The Hall remained the same, but above Varis's head, a ghostly red number appeared. It was a countdown.

[NAME: MASTER VARIS] [STATUS: CONDEMNED] [CAUSE OF DEATH: CRUSHED BY DESCENDING GEOMETRY] [TIME: 00:02:59]

Silas looked up. Hanging directly above Varis was the Heart of Aegis, a three-ton chandelier of Lattice-glass and gravity-defying minerals. To everyone else, it was a symbol of the Academy's power. To Silas, it was a mess of fraying, rotten tethers. The Lattice holding it up was snapping, one invisible strand at a time.

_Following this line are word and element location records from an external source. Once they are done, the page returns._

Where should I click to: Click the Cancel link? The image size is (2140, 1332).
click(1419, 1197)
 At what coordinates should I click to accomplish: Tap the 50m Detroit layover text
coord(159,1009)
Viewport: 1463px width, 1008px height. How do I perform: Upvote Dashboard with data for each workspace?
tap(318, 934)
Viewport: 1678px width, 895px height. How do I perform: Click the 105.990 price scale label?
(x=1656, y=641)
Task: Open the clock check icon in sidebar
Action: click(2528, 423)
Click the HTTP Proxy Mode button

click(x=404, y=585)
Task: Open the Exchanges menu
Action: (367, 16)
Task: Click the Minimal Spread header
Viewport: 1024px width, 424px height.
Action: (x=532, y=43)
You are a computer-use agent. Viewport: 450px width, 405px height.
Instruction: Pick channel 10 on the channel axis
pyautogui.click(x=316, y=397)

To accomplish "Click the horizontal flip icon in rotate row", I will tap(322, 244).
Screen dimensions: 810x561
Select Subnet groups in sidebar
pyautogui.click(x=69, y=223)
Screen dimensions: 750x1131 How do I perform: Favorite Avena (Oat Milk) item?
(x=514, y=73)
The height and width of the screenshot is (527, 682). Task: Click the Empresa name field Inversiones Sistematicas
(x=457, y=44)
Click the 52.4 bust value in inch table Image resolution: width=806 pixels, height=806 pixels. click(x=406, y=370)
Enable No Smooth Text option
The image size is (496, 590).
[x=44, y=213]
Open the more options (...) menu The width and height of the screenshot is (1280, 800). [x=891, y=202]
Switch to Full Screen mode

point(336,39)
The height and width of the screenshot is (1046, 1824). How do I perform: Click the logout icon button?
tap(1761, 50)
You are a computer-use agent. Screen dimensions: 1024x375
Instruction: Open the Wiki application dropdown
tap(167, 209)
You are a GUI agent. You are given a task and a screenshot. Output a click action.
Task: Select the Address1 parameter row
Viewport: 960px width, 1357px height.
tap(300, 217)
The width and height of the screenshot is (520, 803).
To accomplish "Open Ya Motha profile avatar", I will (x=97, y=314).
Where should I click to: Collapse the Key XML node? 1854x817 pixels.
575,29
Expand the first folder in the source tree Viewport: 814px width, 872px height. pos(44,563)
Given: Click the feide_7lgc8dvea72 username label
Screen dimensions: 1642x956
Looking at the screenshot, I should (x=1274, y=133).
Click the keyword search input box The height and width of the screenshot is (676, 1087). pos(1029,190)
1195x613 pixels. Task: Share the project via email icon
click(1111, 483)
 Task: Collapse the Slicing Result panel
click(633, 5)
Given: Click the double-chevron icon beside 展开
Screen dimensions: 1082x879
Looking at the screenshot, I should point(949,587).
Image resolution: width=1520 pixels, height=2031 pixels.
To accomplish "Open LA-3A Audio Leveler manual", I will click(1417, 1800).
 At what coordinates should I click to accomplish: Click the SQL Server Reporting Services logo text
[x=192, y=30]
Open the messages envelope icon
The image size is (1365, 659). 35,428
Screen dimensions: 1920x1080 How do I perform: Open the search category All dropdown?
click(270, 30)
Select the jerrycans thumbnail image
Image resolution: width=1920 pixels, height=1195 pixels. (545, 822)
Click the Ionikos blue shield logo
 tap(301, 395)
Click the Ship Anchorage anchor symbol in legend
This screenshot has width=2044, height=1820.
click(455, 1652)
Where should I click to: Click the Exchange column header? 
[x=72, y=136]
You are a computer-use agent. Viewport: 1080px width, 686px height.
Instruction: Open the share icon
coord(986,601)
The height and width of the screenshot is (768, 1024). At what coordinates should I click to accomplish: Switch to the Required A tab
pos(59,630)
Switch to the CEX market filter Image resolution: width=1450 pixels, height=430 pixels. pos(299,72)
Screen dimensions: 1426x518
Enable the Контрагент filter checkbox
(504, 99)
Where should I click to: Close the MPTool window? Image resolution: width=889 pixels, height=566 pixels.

He saw the future as a series of ink-stains on a map.

Master Varis, Silas croaked.

The Evaluator stopped, his back still turned. Silence, Scribe. You have been processed.

The glass is screaming, Silas said. The Liar's Burden forced the words out. He couldn't lie, so his truths became blunt instruments. It hates the ceiling. In two minutes, it's going to fall, and you're going to be the first thing it touches.

The Hall went dead silent. Elara Valerius leaned forward, her emerald eyes flaring with a sudden, sharp light. Varis turned around slowly, his mouth twitching into a thin, dangerous line.

Dredging madness, Varis whispered. Warden, remove this...

SNAP.

The sound was small. A single, crystalline thread above them broke. A shard of glass the size of a finger fell and shattered on the marble, inches from Varis's boot.

Silas didn't look at the shard. He looked at his spool. The white thread was turning a deep, bruised purple. It was unspooling, reaching out toward the ceiling, hungry to record the disaster.

He wasn't a tailor. He was a witness. And the world was about to give him his first page.